May 31, 2016

Structured Products and their Appropriateness for Clients

By Grant Patterson, Managing Director

In December 2013, ASIC filed a report highlighting their concern about the advice provided by 10 licensees in relation to retail structured products.  Despite their concern at the time, we note since the release of that report, there have been multiple enforceable undertakings made in relation to the appropriateness of some products in relation to client investment goals and objectives. There appears to be a continued and on-going industry review of the adequacy and appropriateness of such products for clients. In some instances, ASIC has gone so far as to highlight that some advice to clients has leant in favour of such products.

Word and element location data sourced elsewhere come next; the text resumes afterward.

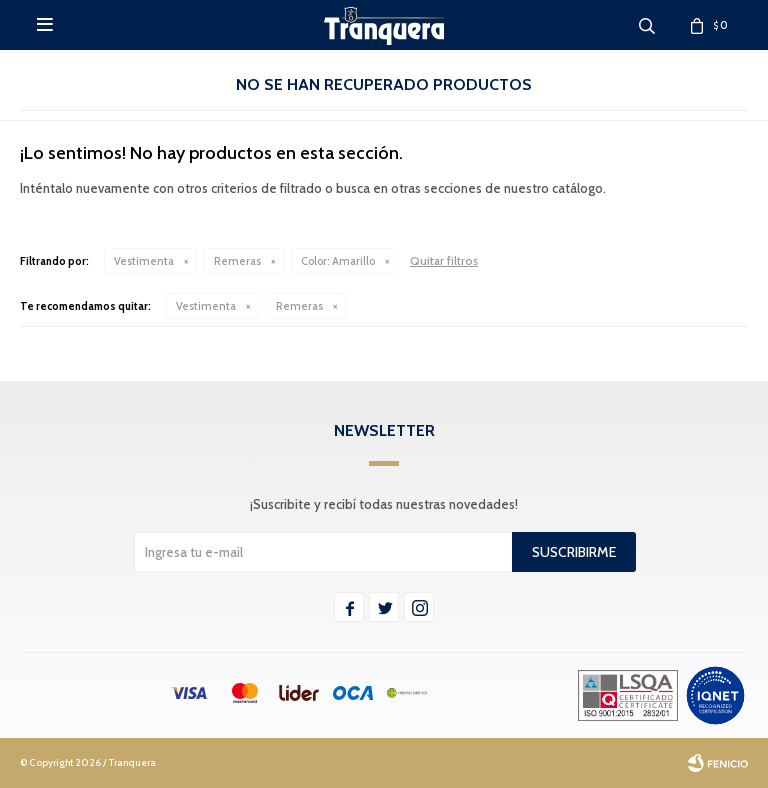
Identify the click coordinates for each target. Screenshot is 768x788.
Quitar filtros (444, 260)
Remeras (237, 261)
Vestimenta (144, 261)
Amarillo (338, 261)
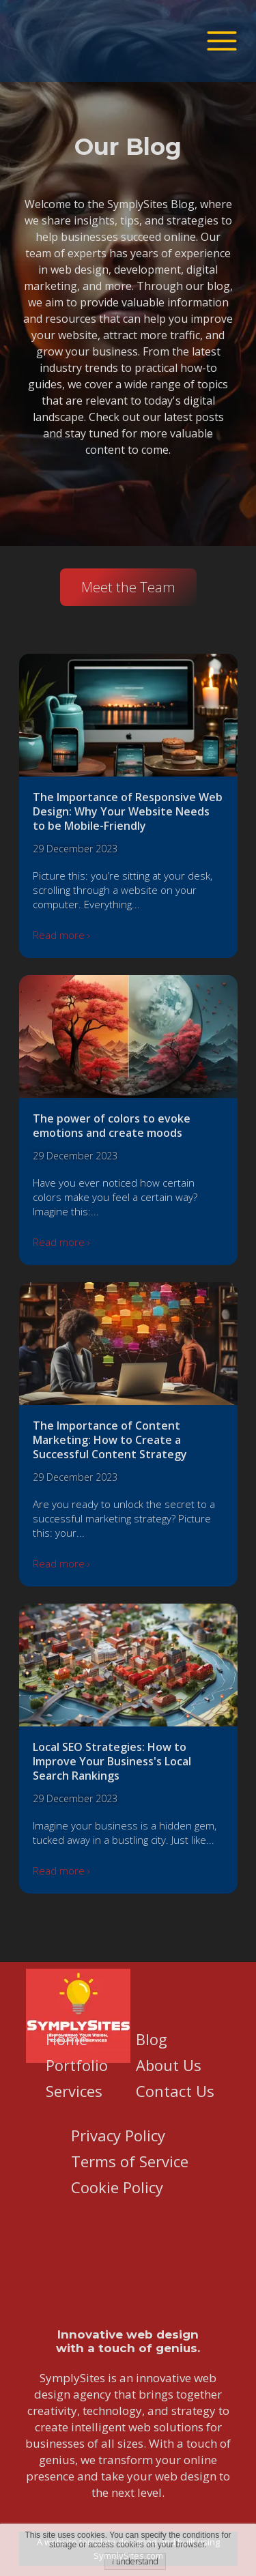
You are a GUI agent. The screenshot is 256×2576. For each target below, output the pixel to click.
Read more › (61, 935)
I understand (135, 2561)
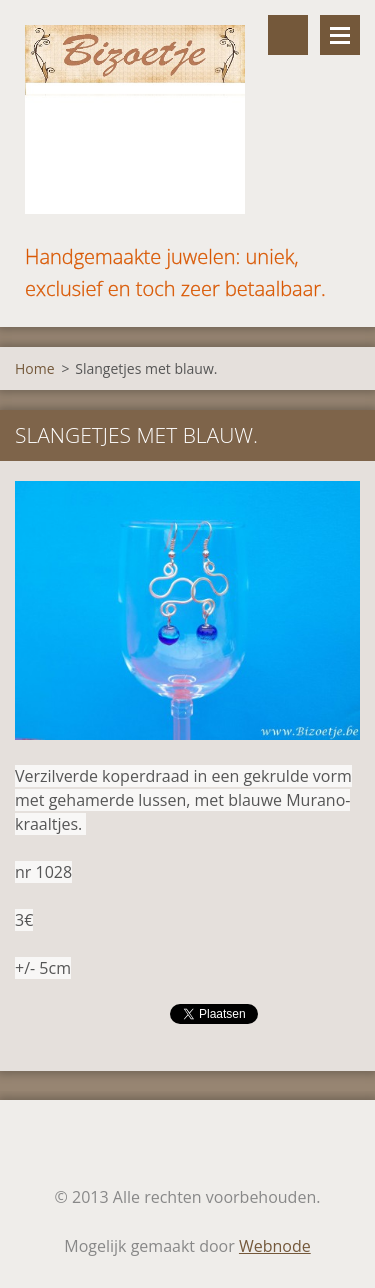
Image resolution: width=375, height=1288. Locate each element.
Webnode (275, 1246)
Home (35, 368)
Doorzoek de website (288, 35)
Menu (340, 35)
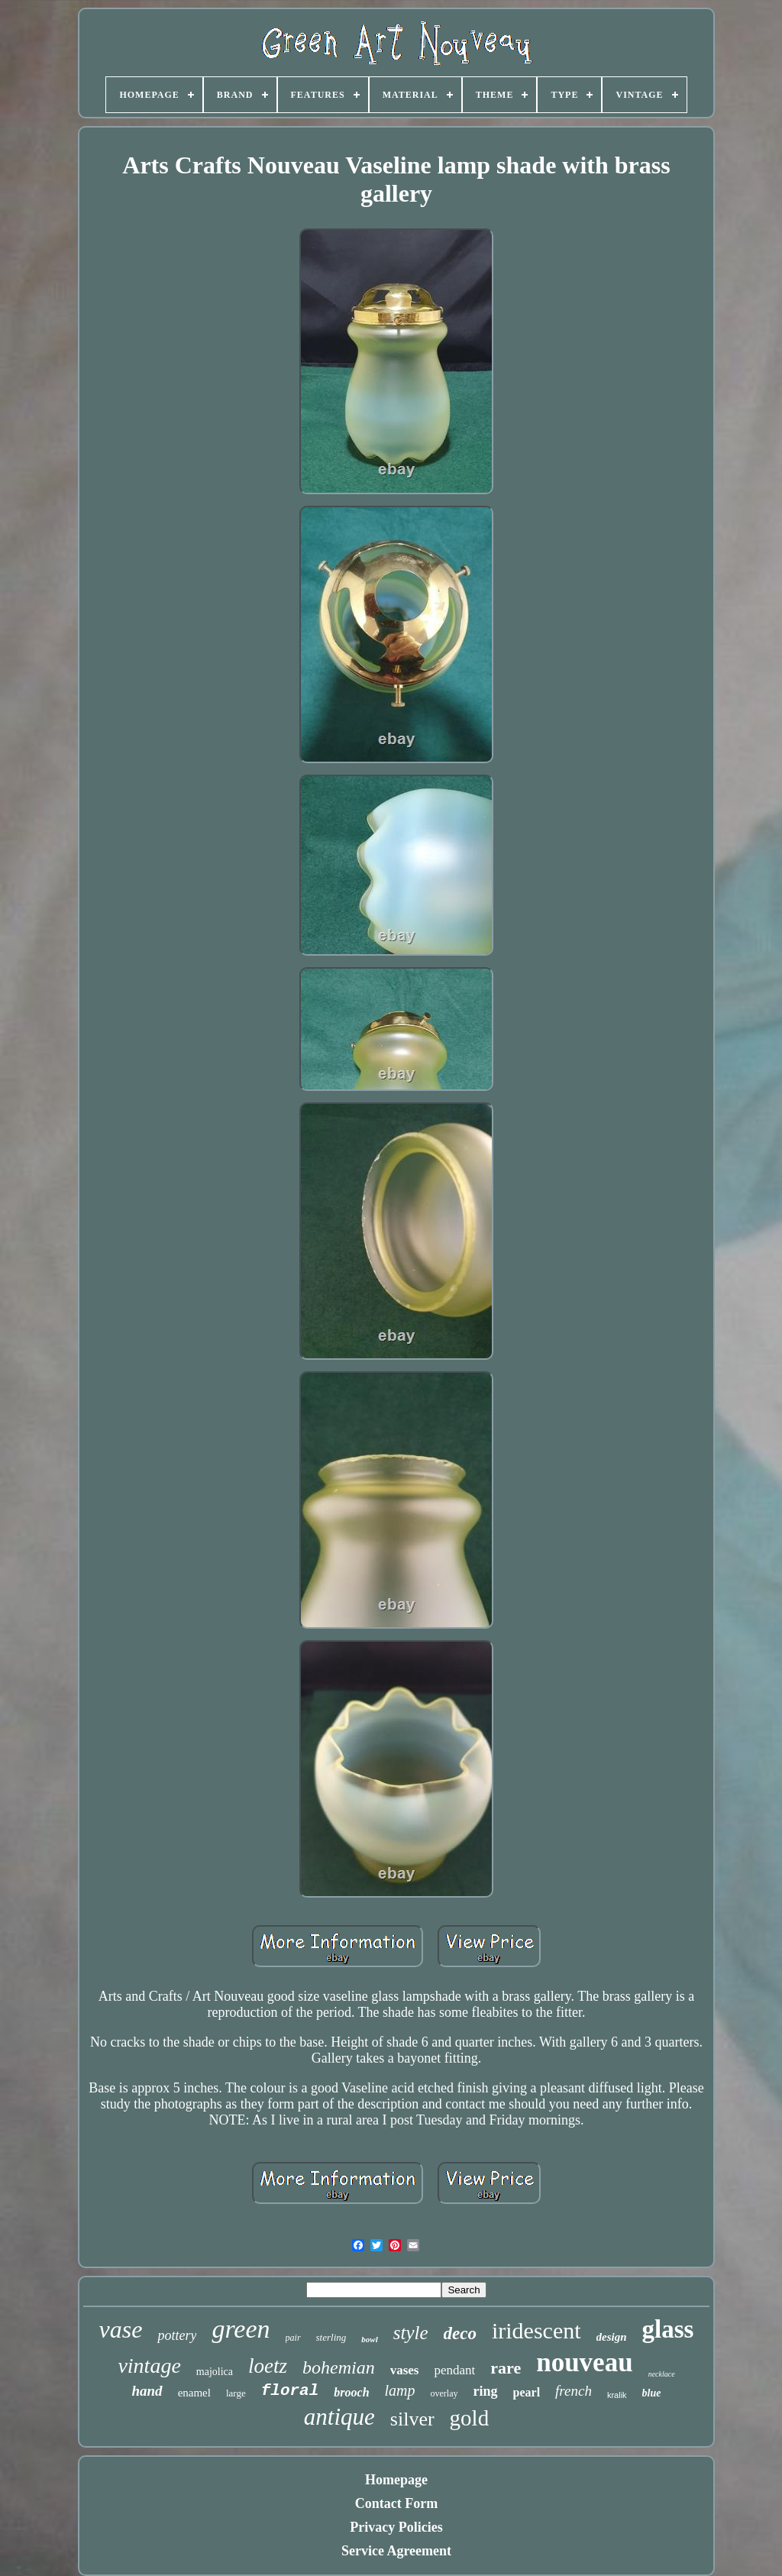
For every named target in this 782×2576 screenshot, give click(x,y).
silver (412, 2419)
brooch (351, 2392)
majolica (214, 2371)
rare (505, 2367)
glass (668, 2329)
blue (651, 2393)
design (611, 2337)
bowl (369, 2339)
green (241, 2329)
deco (460, 2333)
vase (121, 2329)
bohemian (338, 2367)
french (573, 2391)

The above statements also raise the question of the vertically integrated business model in financial services and the potential of a conflict of interest with relation to the provision of advice.  Recent government commentary points to the desire (by government) and perhaps ultimately the intent, to see product design and distribution obligations imposed on banks.

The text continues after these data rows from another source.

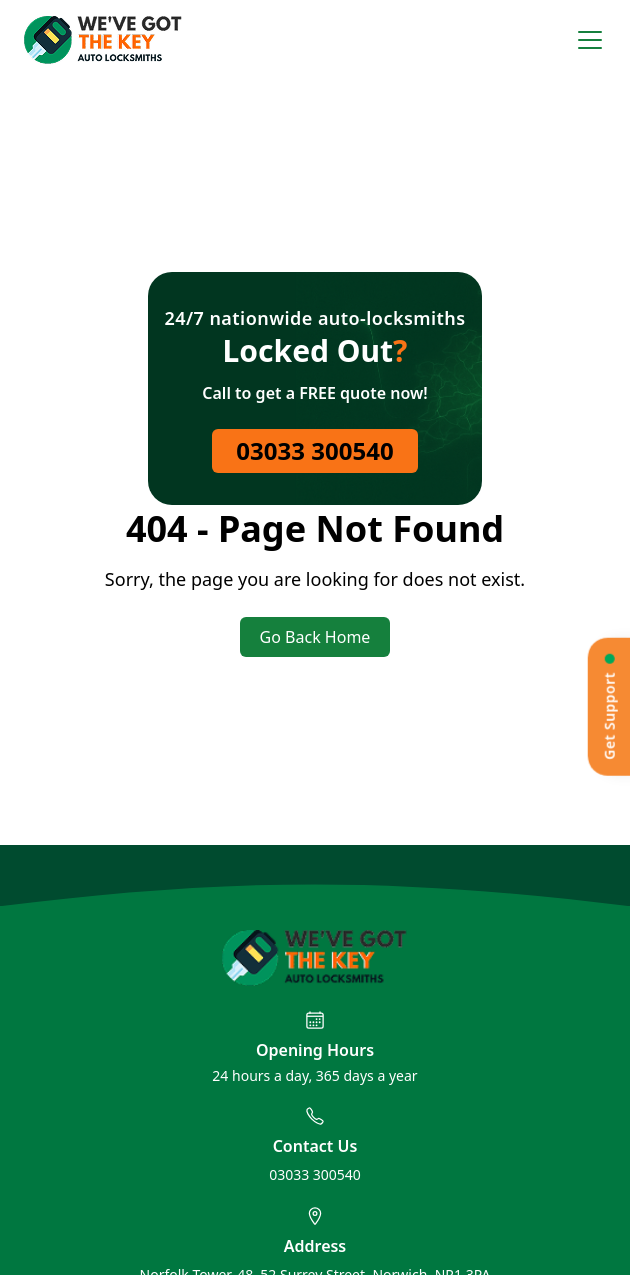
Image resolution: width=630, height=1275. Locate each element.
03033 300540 (314, 450)
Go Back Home (315, 637)
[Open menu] (590, 40)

It is fair to say that the motivation by government and the various regulatory bodies charged with protecting the retail client, are focused on the complexity of such products despite in many instances as being labelled at ‘capital protected’ or ‘capital guaranteed’.

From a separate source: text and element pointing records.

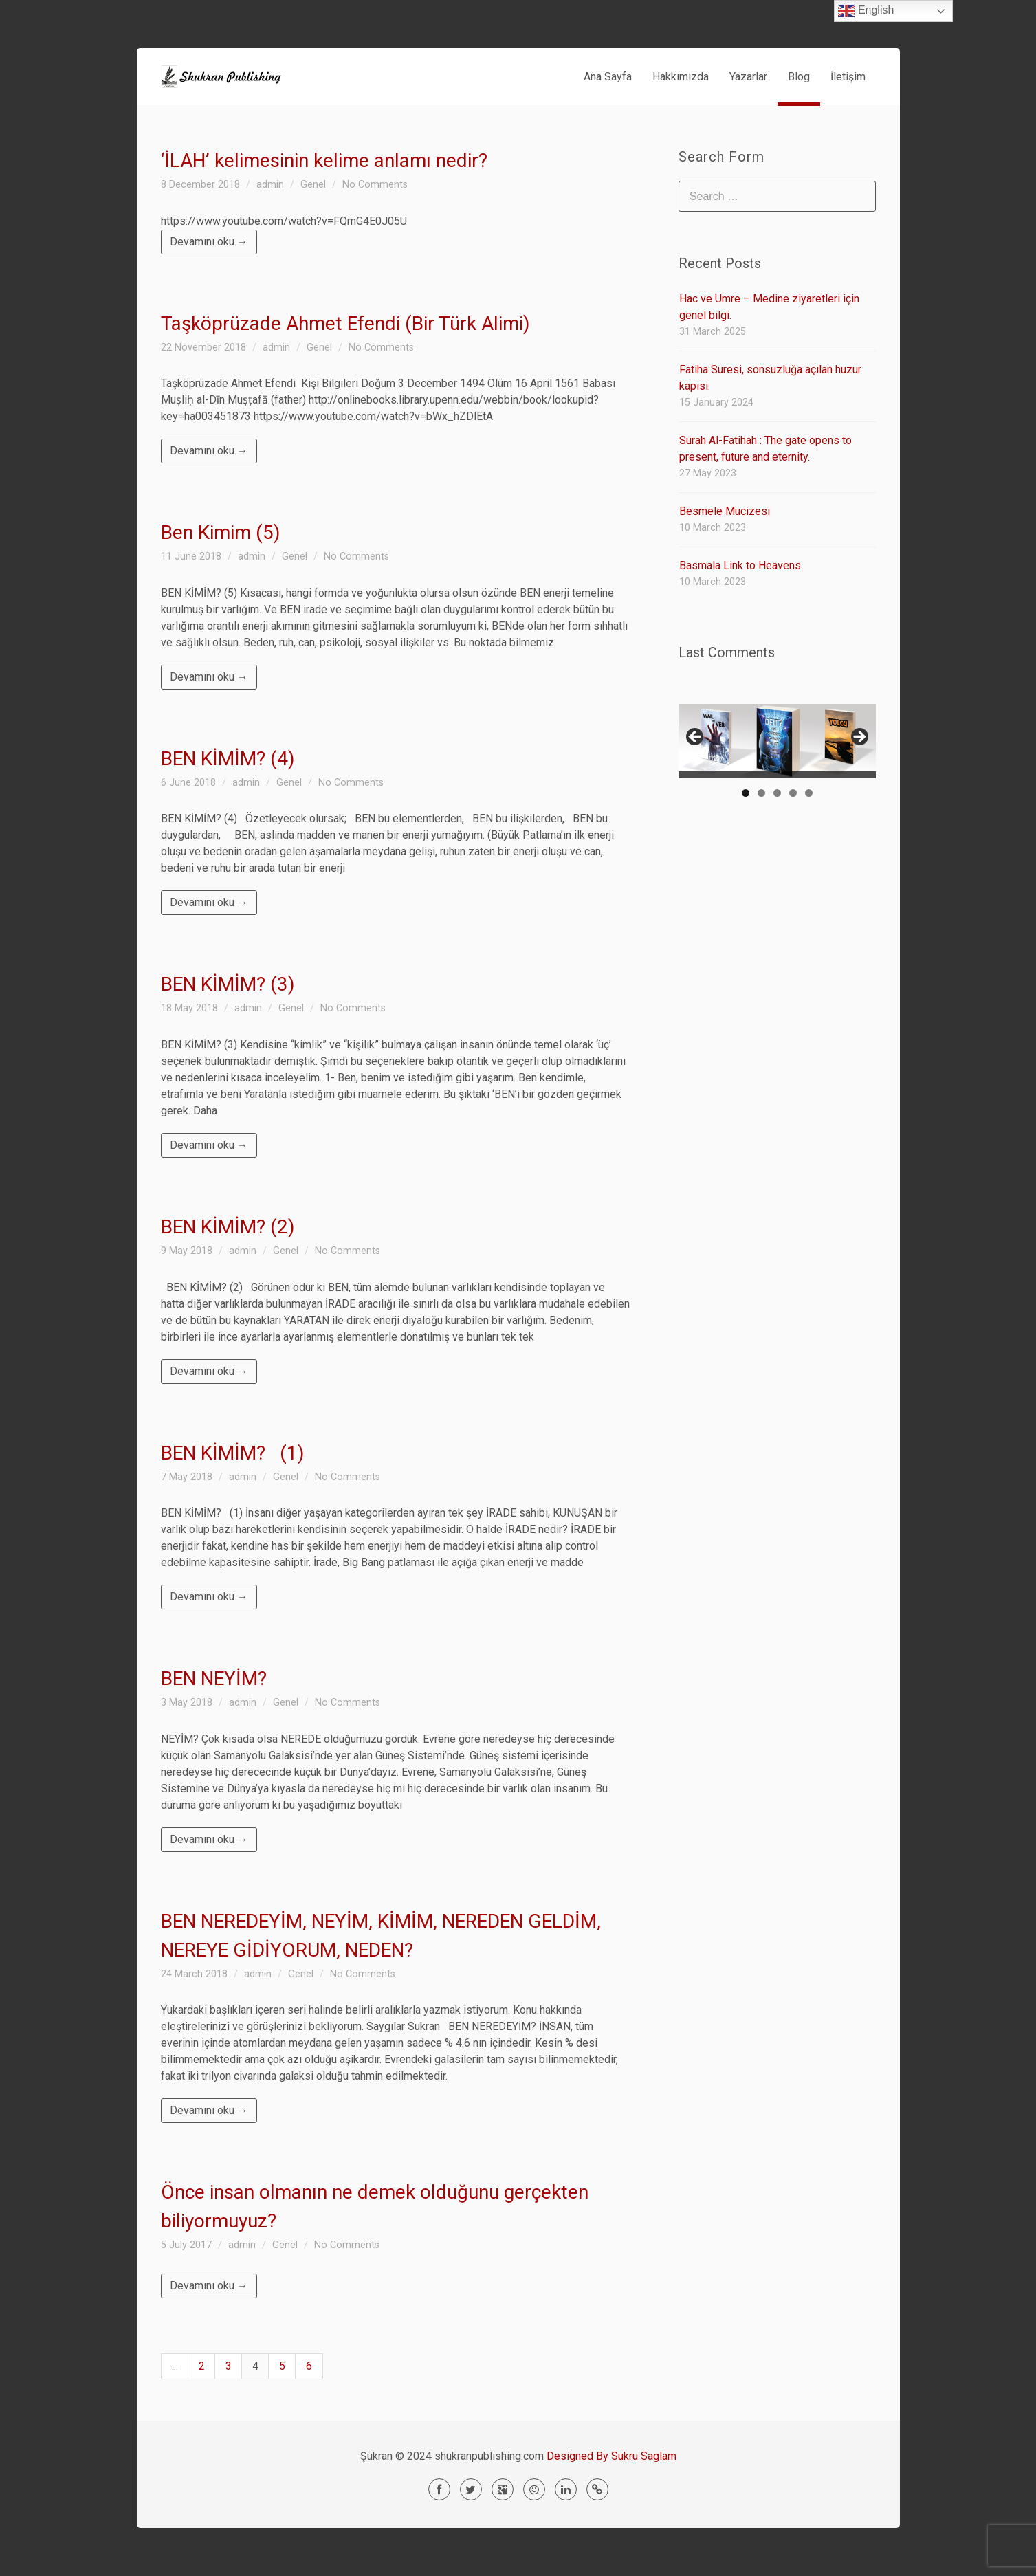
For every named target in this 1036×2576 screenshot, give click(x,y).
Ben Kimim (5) (220, 532)
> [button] (858, 737)
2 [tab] (761, 793)
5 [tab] (809, 793)
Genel (313, 184)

To illustrate this point, it is worth addressing the definition of a structured product. Wikipedia defines a structured product as thus:

In structured finance, a structured product, also known as a market-linked investment, is a pre-packaged investment strategy based on derivatives, such as a single security, a basket of securities, options, indices, commodities, debt issuance and/or foreign currencies, and to a lesser extent, swaps. The variety of products just described is demonstrative of the fact that there is no single, uniform definition of a structured product.*

And further:

The risks associated with many structured products, especially those that present risks of loss of principal due to market movements, are similar to risks involved with options. The serious risks in options trading are well-established and customers must be explicitly approved for options trading. The U.S. Financial Industry Regulatory Authority (FINRA) suggests that firms “consider” whether purchasers of some or all structured products should be required to go through a similar approval process, so that only accounts approved for options trading would also be approved for some or all structured products*.

The salient point to reflect on with regards to structured products and arguably the rationale for ASIC’s findings in 2013 is that these products are highly complex and it raises the question about how such products may perform vs. owning an underlying asset and more so, their appropriateness in many instances for retail investors.

When we at Providence delve deeper into many structured products that are presented to us we generally find them quite complex and very expensive in a fee sense, which is often difficult to measure. For that reason we rarely invest in such products and prefer to either own or not own, the underlying asset. Having this independence in research is one of the advantages of not being associated with a vertically integrated product manufacturer and advisory business.


References: AFR Wednesday 18th May ‘HSBC stands to repay those given poor advice’, *Wikipedia.